— LISTED RECORDS —

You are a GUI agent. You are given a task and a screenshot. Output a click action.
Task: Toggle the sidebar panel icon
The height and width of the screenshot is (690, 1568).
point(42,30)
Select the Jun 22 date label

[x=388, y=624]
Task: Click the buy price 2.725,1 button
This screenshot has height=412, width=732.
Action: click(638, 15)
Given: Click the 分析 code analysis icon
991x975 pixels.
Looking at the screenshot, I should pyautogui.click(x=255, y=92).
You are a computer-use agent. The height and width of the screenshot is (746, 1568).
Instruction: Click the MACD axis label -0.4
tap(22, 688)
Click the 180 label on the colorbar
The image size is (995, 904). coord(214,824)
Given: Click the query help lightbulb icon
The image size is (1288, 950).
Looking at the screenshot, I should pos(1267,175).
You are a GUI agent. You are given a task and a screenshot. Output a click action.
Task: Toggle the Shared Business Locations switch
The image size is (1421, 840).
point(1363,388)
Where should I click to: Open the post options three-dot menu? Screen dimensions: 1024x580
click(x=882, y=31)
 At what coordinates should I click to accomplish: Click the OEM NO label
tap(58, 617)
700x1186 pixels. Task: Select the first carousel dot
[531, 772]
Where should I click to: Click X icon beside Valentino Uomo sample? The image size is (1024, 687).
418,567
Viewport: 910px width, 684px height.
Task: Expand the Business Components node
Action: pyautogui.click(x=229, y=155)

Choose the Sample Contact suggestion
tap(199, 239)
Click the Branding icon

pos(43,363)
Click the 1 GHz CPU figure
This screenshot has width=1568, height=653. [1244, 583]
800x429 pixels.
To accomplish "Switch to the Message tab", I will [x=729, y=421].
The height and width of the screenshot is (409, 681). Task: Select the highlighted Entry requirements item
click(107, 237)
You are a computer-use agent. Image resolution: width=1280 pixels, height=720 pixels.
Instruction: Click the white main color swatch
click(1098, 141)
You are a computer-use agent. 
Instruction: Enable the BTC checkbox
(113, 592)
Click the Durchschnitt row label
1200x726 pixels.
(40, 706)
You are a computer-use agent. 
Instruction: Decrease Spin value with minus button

— EXERCISE DESCRIPTION —
Reproduce the data in its entirety, matching each character.

— ANSWER TO THIS TASK —
You are a GUI agent. You are given a task and a screenshot. Output a click action.
Task: Toggle the sidebar panel icon
The height and width of the screenshot is (690, 1568).
point(42,30)
Select the Jun 22 date label

[x=388, y=624]
Task: Click the buy price 2.725,1 button
This screenshot has height=412, width=732.
Action: click(638, 15)
Given: Click the 分析 code analysis icon
991x975 pixels.
Looking at the screenshot, I should pyautogui.click(x=255, y=92).
You are a computer-use agent. The height and width of the screenshot is (746, 1568).
Instruction: Click the MACD axis label -0.4
tap(22, 688)
Click the 180 label on the colorbar
The image size is (995, 904). coord(214,824)
Given: Click the query help lightbulb icon
The image size is (1288, 950).
Looking at the screenshot, I should pos(1267,175).
You are a GUI agent. You are given a task and a screenshot. Output a click action.
Task: Toggle the Shared Business Locations switch
The image size is (1421, 840).
point(1363,388)
Where should I click to: Open the post options three-dot menu? Screen dimensions: 1024x580
click(x=882, y=31)
 At what coordinates should I click to accomplish: Click the OEM NO label
tap(58, 617)
700x1186 pixels. Task: Select the first carousel dot
[531, 772]
Where should I click to: Click X icon beside Valentino Uomo sample? The image size is (1024, 687).
418,567
Viewport: 910px width, 684px height.
Task: Expand the Business Components node
Action: pyautogui.click(x=229, y=155)

Choose the Sample Contact suggestion
tap(199, 239)
Click the Branding icon

pos(43,363)
Click the 1 GHz CPU figure
This screenshot has width=1568, height=653. [1244, 583]
800x429 pixels.
To accomplish "Switch to the Message tab", I will [x=729, y=421].
The height and width of the screenshot is (409, 681). Task: Select the highlighted Entry requirements item
click(107, 237)
You are a computer-use agent. Image resolution: width=1280 pixels, height=720 pixels.
Instruction: Click the white main color swatch
click(1098, 141)
You are a computer-use agent. 
Instruction: Enable the BTC checkbox
(113, 592)
Click the Durchschnitt row label
1200x726 pixels.
(40, 706)
You are a computer-use agent. 
Instruction: Decrease Spin value with minus button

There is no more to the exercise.